The method of fairly fairly splitting a cake between two people is tried, tested and mathematically proven: one person cuts the cake and the other chooses which slice they get. To get the biggest piece of cake possible, the cutter must split it fairly resulting in no hard feelings between the two eaters.

In US politics, however, cutting states into electoral districts doesn’t have a similarly fair method. The political party in charge often decides where the electoral lines are drawn and does so in such a way as to gain an advantage. This is gerrymandering.

A team at Carnegie Mellon University, Pennsylvania have devised a way to extend the cake cutting technique to redrawing electoral districts to make the system fairer. It allows both parties to act in their own self-interest, butstill results in an outcome that is mathematically fair. It works as follows:

One political party draws an electoral map that divides the state into the agreed number of districts. The second party then chooses one district to freeze so that no more changes can be made to it by either side. It then redraws the rest of the map. Once the new map is complete, the first political party freezes one of the new districts, and redraws the rest of the map again. This continues until every district in the state is frozen. In Pennsylvania, for example, this would require 17 cycles as there are 18 districts.

One would have to account for the Voting Rights Act, which protects voting rights for racial minorities. The authors suggest that this could be checked after the process is finished, in the same way that new districts are checked now. (an edited version of an article by Ariel Procaccia, Wesley Pegden and Dingli Yu, of Carnegie Mellon University, Pennsylvania,arxiv.org/abs/1710.08781, and Timothy Revell of the Mew Scientist)

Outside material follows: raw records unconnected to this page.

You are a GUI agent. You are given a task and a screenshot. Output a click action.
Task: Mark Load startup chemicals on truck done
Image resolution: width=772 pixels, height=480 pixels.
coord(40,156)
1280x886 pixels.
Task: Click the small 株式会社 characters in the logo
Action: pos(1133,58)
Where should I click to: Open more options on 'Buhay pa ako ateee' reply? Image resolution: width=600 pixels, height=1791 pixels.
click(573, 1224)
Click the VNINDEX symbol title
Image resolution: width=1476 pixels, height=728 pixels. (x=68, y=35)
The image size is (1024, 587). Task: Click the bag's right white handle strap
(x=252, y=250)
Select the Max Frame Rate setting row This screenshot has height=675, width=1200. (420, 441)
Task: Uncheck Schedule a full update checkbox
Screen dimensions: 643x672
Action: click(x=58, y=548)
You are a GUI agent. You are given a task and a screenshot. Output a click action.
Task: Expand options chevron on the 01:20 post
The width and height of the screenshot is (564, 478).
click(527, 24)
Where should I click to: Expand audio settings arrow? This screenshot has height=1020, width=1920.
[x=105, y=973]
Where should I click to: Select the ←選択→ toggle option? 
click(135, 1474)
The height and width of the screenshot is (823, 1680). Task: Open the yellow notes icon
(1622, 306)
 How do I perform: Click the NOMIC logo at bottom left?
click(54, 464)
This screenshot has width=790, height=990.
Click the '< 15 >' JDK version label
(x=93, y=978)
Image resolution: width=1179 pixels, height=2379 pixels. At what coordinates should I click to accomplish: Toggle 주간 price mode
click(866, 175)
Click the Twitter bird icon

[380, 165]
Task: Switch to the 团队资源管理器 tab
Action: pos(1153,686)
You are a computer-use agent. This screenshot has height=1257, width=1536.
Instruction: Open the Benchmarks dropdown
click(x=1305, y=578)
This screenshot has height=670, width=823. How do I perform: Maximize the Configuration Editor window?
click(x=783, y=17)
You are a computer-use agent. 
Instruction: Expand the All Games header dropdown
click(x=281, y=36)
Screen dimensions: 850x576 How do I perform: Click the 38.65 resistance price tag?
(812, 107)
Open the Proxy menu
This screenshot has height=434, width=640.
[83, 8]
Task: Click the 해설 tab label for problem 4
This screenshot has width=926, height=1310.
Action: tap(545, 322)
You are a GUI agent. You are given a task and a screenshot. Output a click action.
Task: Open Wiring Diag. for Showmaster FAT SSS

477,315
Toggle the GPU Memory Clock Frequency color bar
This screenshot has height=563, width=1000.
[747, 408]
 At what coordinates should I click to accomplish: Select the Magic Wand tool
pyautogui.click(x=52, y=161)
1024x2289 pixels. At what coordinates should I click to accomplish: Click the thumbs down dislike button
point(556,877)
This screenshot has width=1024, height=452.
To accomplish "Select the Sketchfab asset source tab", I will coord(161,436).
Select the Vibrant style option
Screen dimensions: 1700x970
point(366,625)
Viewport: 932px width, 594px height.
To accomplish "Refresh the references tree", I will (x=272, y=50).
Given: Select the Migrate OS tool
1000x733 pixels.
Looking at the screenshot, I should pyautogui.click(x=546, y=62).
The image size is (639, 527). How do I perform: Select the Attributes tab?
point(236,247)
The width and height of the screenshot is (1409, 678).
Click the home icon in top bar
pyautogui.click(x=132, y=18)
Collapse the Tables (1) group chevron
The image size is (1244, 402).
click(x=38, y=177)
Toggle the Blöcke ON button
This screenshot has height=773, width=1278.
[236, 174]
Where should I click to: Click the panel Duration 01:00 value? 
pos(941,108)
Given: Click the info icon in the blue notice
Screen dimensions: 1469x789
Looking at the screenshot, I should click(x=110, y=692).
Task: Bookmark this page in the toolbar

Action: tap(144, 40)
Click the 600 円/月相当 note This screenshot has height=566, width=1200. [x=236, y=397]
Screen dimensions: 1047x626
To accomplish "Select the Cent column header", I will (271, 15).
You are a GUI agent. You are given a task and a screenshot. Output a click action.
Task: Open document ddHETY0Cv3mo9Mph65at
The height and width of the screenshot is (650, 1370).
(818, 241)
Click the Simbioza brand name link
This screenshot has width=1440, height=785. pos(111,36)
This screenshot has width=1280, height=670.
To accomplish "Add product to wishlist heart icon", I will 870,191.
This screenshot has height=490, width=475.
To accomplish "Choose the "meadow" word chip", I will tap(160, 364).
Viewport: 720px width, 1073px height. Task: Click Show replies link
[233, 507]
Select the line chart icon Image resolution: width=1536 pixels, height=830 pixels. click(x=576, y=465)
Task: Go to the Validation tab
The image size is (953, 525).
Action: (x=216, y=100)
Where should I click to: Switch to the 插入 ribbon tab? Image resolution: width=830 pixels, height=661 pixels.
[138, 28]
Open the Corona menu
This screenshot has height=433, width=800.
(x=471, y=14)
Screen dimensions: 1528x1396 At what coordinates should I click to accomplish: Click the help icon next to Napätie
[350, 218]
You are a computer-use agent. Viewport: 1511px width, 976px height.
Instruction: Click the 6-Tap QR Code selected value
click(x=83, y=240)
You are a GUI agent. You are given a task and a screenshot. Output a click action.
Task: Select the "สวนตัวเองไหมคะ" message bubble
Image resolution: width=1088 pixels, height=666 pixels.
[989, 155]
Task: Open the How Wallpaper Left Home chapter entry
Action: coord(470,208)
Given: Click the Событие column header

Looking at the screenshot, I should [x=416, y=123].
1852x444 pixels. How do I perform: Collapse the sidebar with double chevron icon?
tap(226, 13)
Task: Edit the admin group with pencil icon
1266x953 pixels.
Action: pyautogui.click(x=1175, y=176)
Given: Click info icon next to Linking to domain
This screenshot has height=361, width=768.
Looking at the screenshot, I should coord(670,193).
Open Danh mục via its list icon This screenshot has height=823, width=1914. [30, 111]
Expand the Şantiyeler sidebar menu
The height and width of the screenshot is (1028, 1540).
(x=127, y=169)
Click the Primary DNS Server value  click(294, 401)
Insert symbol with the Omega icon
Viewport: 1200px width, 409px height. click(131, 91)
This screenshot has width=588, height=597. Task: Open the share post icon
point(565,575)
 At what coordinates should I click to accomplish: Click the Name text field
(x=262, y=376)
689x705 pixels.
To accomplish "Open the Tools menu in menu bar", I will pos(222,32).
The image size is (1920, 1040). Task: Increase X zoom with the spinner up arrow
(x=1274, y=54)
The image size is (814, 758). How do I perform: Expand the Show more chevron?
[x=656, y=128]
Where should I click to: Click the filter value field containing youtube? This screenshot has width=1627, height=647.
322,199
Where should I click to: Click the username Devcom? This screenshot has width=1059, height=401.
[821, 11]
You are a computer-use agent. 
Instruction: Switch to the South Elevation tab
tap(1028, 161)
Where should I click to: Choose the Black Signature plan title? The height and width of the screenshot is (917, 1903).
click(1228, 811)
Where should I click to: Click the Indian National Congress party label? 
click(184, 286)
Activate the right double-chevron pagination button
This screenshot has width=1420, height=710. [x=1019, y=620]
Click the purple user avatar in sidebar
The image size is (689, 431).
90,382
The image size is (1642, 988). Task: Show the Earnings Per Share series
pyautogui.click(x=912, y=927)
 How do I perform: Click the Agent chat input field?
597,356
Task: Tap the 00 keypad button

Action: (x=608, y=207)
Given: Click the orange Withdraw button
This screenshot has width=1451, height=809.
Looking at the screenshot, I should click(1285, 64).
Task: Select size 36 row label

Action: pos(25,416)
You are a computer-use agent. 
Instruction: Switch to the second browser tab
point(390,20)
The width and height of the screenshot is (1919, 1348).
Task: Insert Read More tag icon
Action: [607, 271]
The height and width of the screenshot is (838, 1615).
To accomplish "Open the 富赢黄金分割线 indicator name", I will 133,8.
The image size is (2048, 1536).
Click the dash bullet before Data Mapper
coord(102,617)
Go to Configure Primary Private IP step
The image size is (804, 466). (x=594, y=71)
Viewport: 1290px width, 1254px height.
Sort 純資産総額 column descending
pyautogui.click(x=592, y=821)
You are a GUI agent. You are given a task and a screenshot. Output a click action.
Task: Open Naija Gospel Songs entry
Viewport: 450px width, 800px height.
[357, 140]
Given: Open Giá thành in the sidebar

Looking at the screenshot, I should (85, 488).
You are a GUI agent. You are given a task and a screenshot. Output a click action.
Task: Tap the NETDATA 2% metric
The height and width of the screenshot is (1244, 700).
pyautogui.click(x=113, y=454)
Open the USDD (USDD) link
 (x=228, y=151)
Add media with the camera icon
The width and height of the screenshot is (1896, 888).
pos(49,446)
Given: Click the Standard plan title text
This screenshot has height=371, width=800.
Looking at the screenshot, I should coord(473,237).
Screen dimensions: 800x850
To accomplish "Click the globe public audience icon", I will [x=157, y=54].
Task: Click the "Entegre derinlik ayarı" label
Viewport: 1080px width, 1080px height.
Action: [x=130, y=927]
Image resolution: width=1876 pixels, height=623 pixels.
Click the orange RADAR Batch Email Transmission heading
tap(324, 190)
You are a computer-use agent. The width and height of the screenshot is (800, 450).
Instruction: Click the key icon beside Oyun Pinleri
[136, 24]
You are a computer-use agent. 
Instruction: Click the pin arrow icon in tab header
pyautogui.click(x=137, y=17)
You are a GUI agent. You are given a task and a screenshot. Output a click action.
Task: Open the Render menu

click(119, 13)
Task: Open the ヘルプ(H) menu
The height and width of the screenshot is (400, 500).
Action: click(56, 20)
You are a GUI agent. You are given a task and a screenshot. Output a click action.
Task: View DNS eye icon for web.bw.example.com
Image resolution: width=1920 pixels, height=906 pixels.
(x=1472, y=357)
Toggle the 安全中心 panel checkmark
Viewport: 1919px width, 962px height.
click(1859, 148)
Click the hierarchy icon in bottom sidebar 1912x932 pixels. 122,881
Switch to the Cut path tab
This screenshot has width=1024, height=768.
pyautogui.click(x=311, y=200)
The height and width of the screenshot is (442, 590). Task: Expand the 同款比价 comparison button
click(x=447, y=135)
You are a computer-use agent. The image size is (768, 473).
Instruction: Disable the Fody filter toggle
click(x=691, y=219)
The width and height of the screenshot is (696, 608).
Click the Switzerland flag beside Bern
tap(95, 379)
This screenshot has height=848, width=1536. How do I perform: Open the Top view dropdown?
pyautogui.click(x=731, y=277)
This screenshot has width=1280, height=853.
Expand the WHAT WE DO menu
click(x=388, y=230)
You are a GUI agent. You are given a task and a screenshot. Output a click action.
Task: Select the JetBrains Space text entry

Am I being too cynical if I say that many modern politicians are not interested in fairness. They are interested in power, and staying in power. Go back fifty years and this proposal might have interested the political parties, who, at the time, genuinely sort-of believed in democracy. Pity the Supreme Court won’t take up the idea, but of course it was the Supreme Court that brought us Citizens United and put up the country for sale, so forget that. And in any case constituency boundaries are State concerns, not Federal. Looks like we are snookered. Now the Republicans and Democrats can barely agree on the date, never mind fair elections. Bye bye democracy. You were good for us while you lasted.